Prywatny pogrzeb Alaina Delona odbędzie się w najbliższych dniach. Dzieci aktora wyraziły swój smutek w oświadczeniu:
„Odszedł spokojnie w swoim domu w Douchy, otoczony dziećmi i rodziną. Rodzina prosi o uszanowanie ich prywatności w tym niezwykle bolesnym czasie żałoby”.

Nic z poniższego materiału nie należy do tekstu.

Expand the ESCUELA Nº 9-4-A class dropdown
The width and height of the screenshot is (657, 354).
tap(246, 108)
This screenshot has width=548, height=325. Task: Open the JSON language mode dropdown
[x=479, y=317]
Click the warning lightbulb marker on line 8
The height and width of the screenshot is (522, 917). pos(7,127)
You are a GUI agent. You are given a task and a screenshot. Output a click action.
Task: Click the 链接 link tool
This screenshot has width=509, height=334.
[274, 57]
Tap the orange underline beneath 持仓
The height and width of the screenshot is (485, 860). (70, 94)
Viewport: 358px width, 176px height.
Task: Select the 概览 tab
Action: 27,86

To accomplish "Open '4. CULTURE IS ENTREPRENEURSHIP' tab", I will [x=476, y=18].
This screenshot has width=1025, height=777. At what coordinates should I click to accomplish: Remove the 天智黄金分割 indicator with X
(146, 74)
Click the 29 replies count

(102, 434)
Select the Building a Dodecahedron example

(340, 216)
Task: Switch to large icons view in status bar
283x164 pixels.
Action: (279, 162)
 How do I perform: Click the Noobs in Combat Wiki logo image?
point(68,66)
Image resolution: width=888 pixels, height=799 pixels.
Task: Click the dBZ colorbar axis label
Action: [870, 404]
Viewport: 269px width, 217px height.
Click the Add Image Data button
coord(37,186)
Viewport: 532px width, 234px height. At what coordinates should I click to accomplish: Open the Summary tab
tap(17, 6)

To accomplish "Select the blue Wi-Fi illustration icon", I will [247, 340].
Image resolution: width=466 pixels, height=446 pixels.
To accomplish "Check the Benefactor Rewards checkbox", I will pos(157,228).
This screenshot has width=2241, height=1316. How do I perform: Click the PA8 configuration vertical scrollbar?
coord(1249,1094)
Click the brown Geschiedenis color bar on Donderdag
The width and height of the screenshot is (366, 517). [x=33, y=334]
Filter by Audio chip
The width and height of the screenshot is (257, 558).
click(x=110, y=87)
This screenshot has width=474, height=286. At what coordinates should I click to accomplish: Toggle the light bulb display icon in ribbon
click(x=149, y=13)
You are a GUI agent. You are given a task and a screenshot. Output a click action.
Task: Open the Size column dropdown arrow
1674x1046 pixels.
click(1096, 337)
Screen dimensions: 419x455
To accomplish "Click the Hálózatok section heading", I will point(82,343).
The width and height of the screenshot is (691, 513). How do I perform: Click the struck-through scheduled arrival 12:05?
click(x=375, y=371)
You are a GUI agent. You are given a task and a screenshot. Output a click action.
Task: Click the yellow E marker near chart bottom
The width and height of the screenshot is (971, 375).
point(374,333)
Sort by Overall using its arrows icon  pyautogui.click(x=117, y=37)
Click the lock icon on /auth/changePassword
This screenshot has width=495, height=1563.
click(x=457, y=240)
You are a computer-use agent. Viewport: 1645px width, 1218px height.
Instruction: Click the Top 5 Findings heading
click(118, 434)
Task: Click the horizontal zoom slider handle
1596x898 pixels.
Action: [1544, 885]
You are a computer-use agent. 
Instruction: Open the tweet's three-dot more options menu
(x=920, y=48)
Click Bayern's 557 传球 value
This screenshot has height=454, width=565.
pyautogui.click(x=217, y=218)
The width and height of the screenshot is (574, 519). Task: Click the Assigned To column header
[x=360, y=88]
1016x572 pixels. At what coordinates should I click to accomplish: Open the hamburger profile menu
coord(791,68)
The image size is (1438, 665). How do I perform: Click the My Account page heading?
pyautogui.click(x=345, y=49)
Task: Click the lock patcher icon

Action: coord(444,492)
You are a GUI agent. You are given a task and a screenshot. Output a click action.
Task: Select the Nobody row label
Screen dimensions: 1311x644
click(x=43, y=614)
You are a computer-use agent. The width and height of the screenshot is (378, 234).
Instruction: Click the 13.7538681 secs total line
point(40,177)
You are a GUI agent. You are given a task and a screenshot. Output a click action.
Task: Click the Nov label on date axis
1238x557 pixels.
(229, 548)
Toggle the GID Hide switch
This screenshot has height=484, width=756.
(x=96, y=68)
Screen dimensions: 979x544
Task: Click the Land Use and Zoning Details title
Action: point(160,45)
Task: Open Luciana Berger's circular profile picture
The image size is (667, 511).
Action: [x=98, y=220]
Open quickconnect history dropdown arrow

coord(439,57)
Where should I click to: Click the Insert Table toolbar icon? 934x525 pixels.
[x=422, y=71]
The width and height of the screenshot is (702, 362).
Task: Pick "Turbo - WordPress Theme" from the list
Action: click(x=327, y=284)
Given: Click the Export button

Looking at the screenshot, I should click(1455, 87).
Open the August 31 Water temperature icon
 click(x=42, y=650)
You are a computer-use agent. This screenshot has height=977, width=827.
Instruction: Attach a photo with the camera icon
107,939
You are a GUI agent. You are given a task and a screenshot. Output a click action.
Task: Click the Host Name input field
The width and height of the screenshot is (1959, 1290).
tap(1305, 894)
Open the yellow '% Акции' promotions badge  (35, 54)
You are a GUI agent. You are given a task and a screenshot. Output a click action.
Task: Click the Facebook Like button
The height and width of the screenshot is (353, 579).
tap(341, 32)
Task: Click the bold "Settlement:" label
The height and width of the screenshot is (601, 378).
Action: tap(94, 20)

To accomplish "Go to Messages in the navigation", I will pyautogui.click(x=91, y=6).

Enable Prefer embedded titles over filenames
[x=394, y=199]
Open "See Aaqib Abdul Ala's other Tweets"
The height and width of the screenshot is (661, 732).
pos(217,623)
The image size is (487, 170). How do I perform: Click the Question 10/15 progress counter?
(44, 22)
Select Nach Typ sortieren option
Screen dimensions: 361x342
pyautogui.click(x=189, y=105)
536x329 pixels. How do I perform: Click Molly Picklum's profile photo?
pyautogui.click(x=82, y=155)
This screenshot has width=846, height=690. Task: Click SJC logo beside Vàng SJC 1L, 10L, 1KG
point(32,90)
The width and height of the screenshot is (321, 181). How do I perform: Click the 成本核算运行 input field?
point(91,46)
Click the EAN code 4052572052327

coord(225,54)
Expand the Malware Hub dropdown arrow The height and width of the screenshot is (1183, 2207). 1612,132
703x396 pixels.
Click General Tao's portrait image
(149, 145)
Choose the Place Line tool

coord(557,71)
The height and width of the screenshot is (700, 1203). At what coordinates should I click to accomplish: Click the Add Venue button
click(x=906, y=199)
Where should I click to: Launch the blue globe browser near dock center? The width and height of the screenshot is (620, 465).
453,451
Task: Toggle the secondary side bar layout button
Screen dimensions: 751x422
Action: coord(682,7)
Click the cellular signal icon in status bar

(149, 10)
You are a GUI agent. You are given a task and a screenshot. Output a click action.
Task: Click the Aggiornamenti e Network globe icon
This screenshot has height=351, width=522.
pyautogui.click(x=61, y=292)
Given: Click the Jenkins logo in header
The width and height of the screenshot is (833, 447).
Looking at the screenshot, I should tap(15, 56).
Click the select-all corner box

Jednym z najbardziej niezwykłych i jednocześnie wzruszających aspektów testamentu Alaina Delona jest jego życzenie, aby zostać pochowanym ze swoimi psami. Aktor zawsze miał głęboką więź ze swoimi zwierzętami, uważając je za nierozłącznych towarzyszy swojego życia. W jednym z wywiadów jasno wyraził to życzenie:
„Chcę zostać pochowany ze swoimi psami. Nie obchodzi mnie nic innego; chcę po prostu być z nimi. Byli jedynymi, którzy kochali mnie bezwarunkowo, zawsze przy mnie, nie prosząc o nic w zamian”.
Delon wspomniał, że ma prywatny cmentarz w Szwajcarii, gdzie pochowane są wszystkie jego psy. Dla aktora pomysł, by zostać pochowanym obok nich, stanowił kontynuację więzi, której nie chciał zerwać nawet w chwili śmierci.